▸ **Task to complete**: Leave the pictures out, and repeat exactly each line from the one that holds "Viewport: 355px width, 355px height." through the final line of the entries below.

╭─ Listed records

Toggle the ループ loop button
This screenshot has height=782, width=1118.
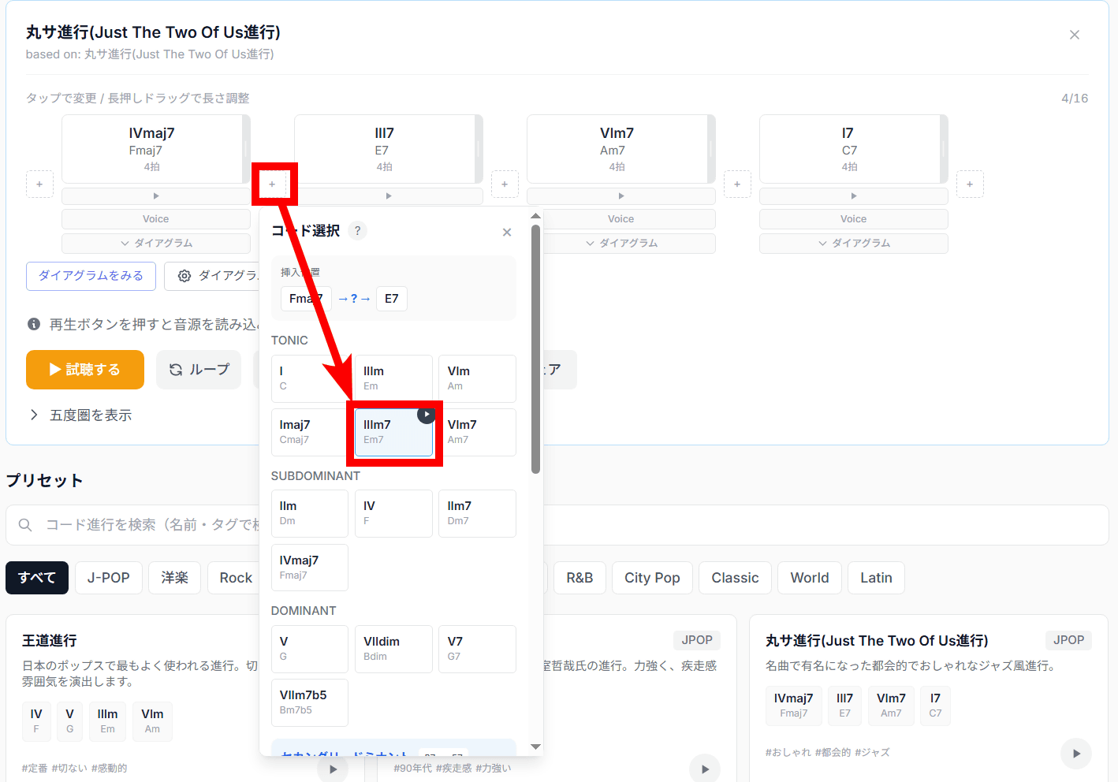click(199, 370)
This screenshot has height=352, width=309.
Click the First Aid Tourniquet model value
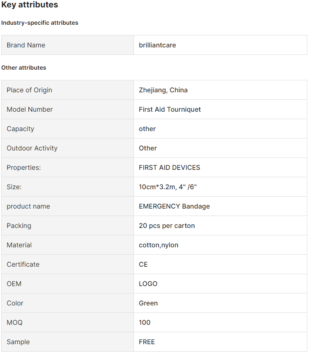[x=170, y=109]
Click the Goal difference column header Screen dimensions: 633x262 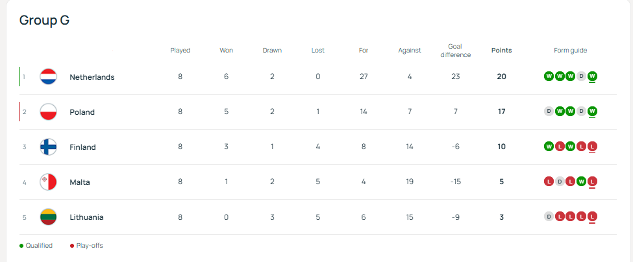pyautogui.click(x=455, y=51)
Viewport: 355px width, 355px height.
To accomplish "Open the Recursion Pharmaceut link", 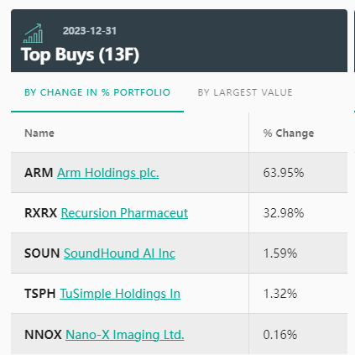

╰─

▸ **Problem solution**:
Viewport: 355px width, 355px height.
To accomplish "Open the Recursion Pharmaceut link", 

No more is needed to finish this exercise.